National Gallery unveils 'uncompromising' portrait of Tony Blair by Alastair Adams
Oil painting is a dramatic close-up of the former Labour leader
He was notoriously unwilling to sit for a portrait when he first left office, but the National Portrait Gallery today finally unveiled an “immediate” and “uncompromising” work of former Prime Minister Tony Blair.
The four feet by three oil painting by Alastair Adams, President of the Royal Society of Portrait Painters, is a dramatic close-up of Mr Blair who is remembered for transforming the Labour Party, initiating vast public sector reform, negotiating the Good Friday Agreement in Northern Ireland and taking the country into bloody conflicts in Iraq and Afghanistan.
Mr Blair sat for the painter during the spring of 2011 at his home in Buckinghamshire and according to the gallery the resulting work “very immediate portrayal of the longest-serving Labour Prime Minister and, to date, the youngest Labour Prime Minister to take up office since 1812”.
Sarah Howgate, contemporary curator of the National Portrait Gallery, said: “The direct gaze of the sitter is uncompromising but also reflects his considerable skill as a negotiator on the world stage.

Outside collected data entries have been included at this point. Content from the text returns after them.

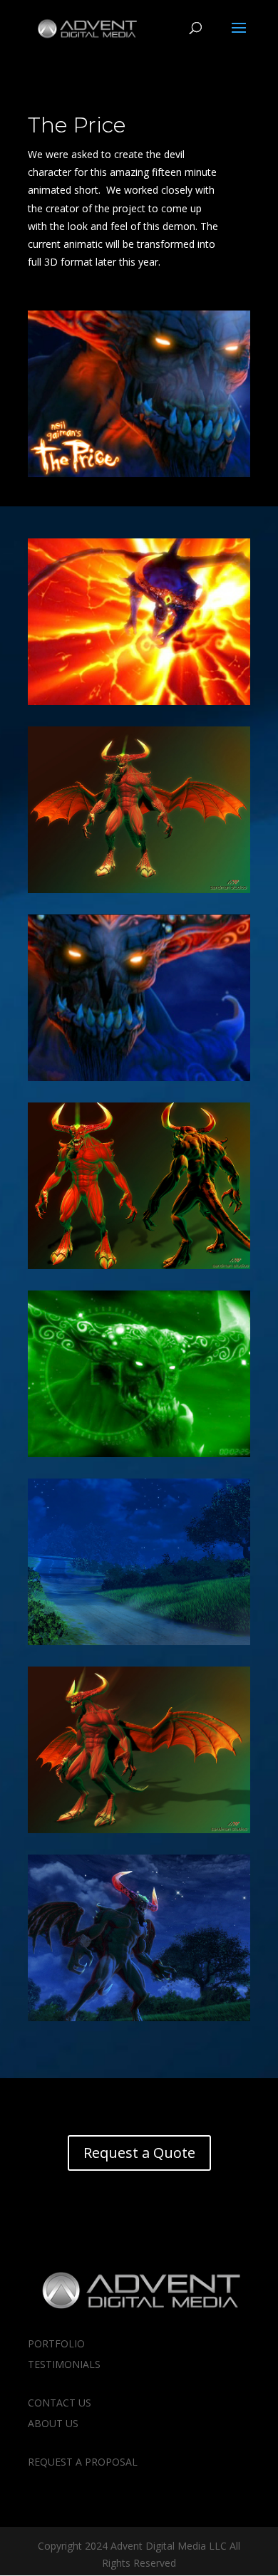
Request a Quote (139, 2152)
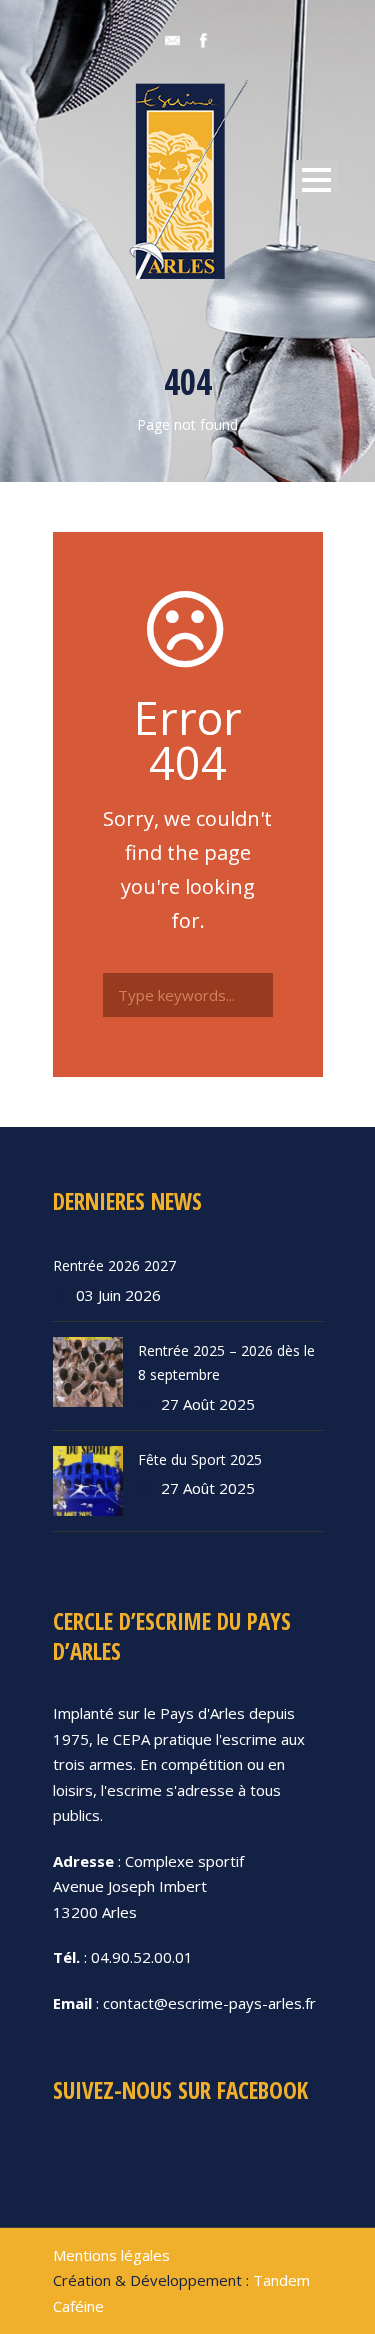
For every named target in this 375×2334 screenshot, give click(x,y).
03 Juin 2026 (118, 1295)
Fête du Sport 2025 (200, 1459)
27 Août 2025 (208, 1404)
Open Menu (316, 179)
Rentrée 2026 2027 (114, 1265)
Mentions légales (111, 2255)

The Gallery is now able to represent Tony Blair with a portrait consonant with the personality of an individual who has considerably shaped the political, economic and cultural climate of Britain”.
Without a tie or his trademark mug of tea, the former Prime Minister’s portrait is the latest in the National Portrait Gallery’s plan to house portraits of all former British Prime Ministers, in a similar manner to a permanent collection of American Presidents at the Smithsonian portrait gallery in Washington.
While this is the first painted portrait of Tony Blair to enter the Gallery’s collections, he’s already represented in photographs in the gallery, while a portrait of him by Jonathan Yeo has hung the Great Hall of London's Lincoln's Inn since 2008.